Packing properties and steady strength of cemented loose granular materials

We study samples composed of loose cemented assemblies of particles under isotropic compression and biaxial shearing by means of a discrete-element approach. Compression tests are undertaken by consolidation of grains initially not presenting contacts under varying level of cementation and increasing confining pressure. We find a nonlinear evolution of the solid fraction with pressure that is described using the evolution of granular connectivity and the collapse of pores under homogeneous load. The poral space is characterized in terms of probability of void size number and volume distribution which, surprisingly, can contain voids as 30 times the size of an average particle. Under steady flow, the shear strength turned out to evolve non linearly with the cementation level. For cementation strengths below the confining pressure, the cementation between particles has little effect upon macroscopic friction angle.

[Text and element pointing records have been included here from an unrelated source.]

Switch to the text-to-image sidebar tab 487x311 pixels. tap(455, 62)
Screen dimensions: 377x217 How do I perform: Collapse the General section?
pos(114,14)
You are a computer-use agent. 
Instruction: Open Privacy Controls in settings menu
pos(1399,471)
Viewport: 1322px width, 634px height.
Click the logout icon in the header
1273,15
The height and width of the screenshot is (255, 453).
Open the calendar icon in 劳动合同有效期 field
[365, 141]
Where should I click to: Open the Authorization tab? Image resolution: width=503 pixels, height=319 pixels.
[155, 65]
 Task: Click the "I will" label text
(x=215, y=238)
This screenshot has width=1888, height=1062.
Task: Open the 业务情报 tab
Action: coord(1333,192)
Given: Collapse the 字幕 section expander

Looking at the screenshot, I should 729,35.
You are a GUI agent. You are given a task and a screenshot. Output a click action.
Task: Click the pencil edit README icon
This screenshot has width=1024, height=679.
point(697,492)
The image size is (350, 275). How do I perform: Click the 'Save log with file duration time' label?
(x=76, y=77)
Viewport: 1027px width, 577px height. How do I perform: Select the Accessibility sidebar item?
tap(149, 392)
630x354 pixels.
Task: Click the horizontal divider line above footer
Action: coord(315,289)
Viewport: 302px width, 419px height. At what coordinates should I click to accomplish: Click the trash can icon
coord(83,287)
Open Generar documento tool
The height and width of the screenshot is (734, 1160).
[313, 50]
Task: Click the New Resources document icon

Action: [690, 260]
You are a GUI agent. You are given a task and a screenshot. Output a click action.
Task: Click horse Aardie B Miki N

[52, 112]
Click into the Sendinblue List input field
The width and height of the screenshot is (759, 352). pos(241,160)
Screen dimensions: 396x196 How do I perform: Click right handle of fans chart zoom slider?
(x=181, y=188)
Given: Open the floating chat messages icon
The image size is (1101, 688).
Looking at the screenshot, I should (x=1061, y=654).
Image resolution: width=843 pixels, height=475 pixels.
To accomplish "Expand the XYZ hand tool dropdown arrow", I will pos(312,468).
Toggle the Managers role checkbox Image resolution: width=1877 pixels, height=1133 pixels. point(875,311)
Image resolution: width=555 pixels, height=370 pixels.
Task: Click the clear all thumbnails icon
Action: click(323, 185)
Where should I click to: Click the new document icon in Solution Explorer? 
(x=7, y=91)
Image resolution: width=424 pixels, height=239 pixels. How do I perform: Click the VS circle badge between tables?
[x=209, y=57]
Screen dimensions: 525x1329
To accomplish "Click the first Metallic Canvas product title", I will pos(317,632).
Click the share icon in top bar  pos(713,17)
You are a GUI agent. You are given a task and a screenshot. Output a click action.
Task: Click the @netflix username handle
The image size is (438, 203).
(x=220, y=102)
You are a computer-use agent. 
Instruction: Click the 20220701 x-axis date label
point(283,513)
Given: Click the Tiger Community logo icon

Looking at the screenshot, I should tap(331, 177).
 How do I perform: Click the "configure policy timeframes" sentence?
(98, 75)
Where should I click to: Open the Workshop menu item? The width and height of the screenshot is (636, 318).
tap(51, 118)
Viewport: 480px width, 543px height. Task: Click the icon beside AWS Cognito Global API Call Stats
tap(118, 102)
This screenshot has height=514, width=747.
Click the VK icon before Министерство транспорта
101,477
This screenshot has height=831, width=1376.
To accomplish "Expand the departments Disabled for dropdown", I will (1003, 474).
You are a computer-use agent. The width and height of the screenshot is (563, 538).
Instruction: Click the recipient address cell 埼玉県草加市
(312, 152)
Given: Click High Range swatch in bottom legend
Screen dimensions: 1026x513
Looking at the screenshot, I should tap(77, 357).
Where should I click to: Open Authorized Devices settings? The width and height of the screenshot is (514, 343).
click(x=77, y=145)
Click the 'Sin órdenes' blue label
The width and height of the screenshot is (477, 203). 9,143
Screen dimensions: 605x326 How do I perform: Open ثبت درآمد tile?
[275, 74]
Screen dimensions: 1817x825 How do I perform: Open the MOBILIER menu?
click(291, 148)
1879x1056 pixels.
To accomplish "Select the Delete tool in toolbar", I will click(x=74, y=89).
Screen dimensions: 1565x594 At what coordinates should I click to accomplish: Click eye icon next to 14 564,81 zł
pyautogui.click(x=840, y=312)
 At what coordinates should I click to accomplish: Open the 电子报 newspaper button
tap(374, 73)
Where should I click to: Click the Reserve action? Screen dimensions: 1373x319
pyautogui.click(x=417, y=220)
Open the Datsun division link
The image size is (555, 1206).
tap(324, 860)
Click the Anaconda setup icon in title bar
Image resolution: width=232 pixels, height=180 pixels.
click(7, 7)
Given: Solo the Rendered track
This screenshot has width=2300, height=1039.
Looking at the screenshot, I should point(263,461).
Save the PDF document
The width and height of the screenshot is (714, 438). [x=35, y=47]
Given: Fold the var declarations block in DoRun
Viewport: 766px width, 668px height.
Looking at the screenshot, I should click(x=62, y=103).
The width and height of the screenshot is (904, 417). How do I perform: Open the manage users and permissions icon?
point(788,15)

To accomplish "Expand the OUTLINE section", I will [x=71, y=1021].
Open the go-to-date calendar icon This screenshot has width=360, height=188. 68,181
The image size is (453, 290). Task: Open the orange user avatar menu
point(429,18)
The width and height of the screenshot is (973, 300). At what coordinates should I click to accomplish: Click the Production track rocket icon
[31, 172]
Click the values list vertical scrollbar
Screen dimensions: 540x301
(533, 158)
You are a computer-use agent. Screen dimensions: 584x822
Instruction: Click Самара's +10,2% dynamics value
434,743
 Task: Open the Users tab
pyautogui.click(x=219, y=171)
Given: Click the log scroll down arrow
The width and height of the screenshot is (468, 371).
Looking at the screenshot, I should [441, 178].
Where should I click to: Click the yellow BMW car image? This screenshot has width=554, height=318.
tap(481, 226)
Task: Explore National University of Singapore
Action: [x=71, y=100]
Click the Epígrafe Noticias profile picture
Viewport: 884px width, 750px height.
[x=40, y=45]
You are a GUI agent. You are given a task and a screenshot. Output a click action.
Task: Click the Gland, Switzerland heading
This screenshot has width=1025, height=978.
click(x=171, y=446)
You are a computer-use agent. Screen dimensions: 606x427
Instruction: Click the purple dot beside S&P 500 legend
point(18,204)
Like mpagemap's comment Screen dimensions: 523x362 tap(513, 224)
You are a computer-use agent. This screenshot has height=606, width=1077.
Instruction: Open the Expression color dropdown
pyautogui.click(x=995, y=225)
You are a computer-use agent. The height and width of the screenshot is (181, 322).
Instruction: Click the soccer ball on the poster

For greater values of cementation, a rapid increase of macroscopic friction occurs despite a drop in grain connectivity. Macroscopic cohesion is, in turn, small when compared with the interparticle bonding strength for highly cemented samples. The increment of macroscopic strength is found to deeply depend on the anisotropy of contact forces despite a homogeneous distribution of contact orientations and lower connectivity for highly cemented samples.

Automated summary

We used a discrete-element approach to study the behavior of loose cemented particle assemblies under isotropic compression and biaxial shearing. The results show that the solid fraction evolves nonlinearly with pressure, which is influenced by the evolution of granular connectivity and the collapse of pores. The poral space is characterized by the probability of void size number and volume distribution, and surprisingly, can contain voids as large as 30 times the average particle size. Under steady flow, the shear strength exhibits a nonlinear relationship with the level of cementation. For cementation strengths below the confining pressure, the cementation between particles has little effect on the macroscopic friction angle. However, for higher levels of cementation, there is a rapid increase in the macroscopic friction despite a decrease in grain connectivity. The macroscopic cohesion is small compared to the interparticle bonding strength in highly cemented samples. The increase in macroscopic strength depends on the anisotropy of contact forces, despite a homogeneous distribution of contact orientations and lower connectivity in highly cemented samples.